=== WHAT TO DO ===
Take from the data every line in which the word "Stands" is found.

━━ DATA SHOWN ━━

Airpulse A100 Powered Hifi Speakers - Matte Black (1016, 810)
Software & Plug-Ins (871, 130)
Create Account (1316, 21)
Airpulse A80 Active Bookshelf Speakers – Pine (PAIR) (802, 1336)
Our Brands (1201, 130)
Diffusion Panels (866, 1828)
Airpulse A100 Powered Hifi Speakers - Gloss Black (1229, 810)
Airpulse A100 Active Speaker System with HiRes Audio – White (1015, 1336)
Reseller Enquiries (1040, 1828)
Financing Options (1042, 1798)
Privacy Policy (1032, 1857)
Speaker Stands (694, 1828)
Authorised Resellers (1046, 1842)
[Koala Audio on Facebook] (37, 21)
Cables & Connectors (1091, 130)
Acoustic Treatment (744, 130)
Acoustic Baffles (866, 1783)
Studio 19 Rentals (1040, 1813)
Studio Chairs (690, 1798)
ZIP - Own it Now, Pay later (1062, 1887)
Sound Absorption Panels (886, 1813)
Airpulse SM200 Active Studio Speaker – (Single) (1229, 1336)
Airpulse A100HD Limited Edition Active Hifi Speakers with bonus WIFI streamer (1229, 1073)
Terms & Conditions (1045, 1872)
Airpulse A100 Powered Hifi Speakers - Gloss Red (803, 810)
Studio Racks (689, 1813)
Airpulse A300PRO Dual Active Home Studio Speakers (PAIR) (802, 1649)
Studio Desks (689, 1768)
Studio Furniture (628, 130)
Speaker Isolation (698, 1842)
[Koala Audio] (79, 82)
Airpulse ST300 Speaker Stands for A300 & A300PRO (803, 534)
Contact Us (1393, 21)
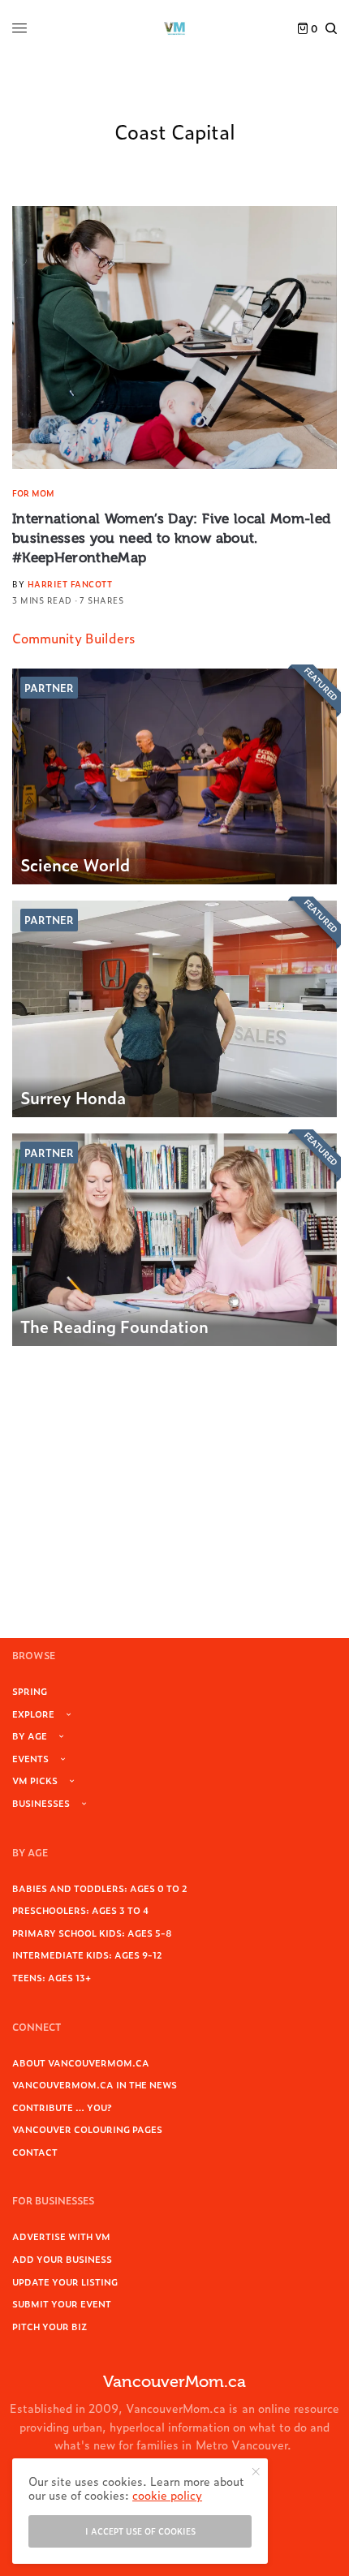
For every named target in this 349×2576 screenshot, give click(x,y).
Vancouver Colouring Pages (87, 2128)
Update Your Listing (65, 2281)
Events (30, 1758)
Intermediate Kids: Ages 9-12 (87, 1954)
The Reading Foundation (114, 1326)
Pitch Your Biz (49, 2326)
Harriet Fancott (70, 584)
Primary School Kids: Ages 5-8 (92, 1932)
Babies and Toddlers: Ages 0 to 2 (99, 1887)
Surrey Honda (73, 1097)
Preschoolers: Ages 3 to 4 (80, 1909)
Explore (33, 1713)
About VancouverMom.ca (80, 2062)
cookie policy (167, 2494)
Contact (35, 2151)
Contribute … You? (62, 2107)
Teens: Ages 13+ (51, 1977)
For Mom (33, 493)
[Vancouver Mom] (174, 28)
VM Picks (35, 1780)
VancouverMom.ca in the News (94, 2084)
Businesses (41, 1802)
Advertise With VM (61, 2236)
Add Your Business (62, 2258)
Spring (29, 1690)
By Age (29, 1735)
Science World (75, 864)
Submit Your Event (61, 2303)
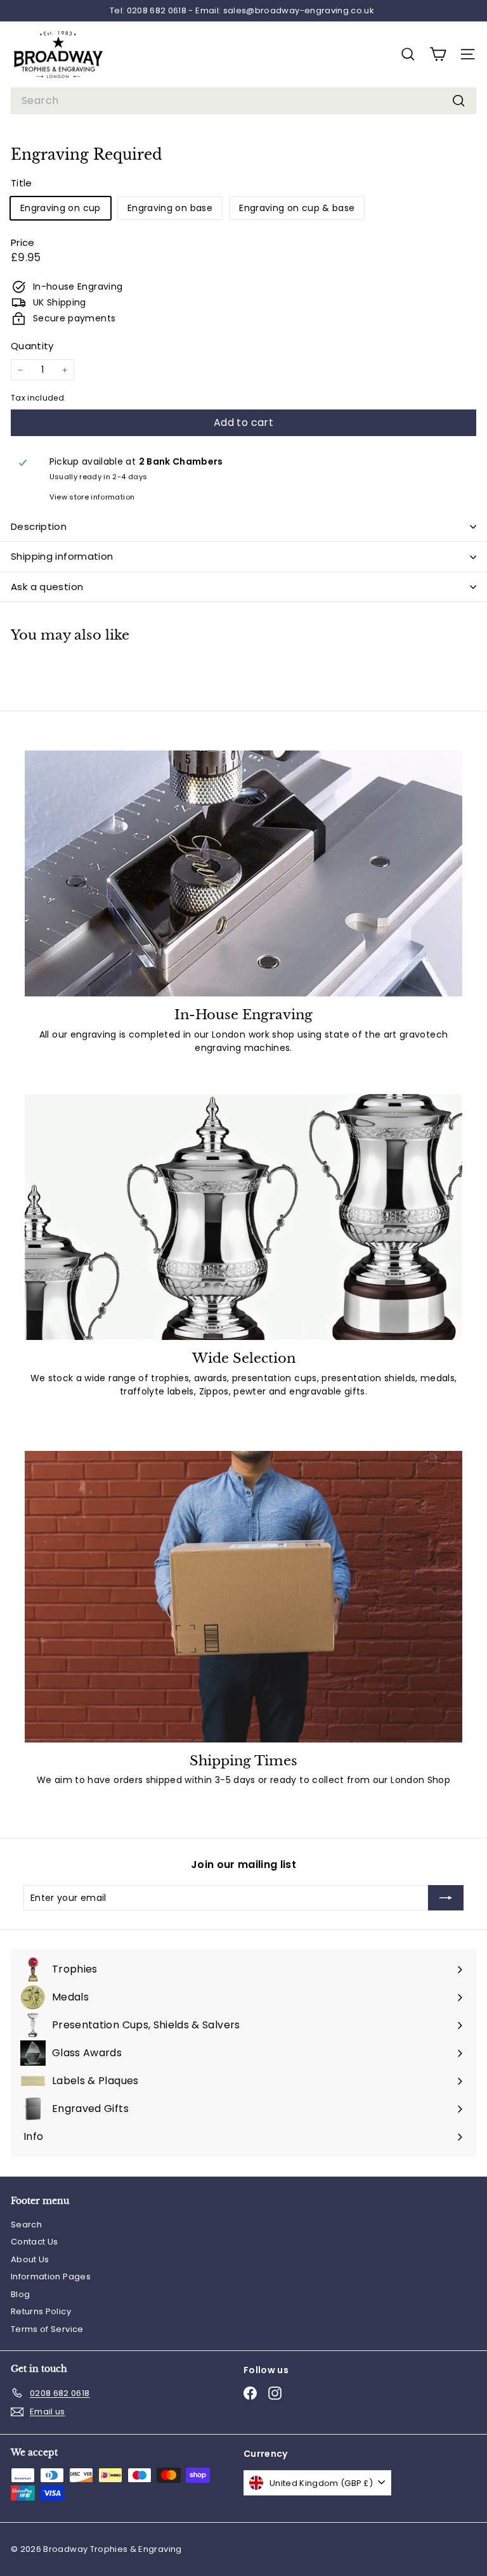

━━━

=== RESPONSE TO THIS TASK ===
Speaker Stands (694, 1828)
Airpulse ST300 Speaker Stands for A300 & A300PRO (803, 534)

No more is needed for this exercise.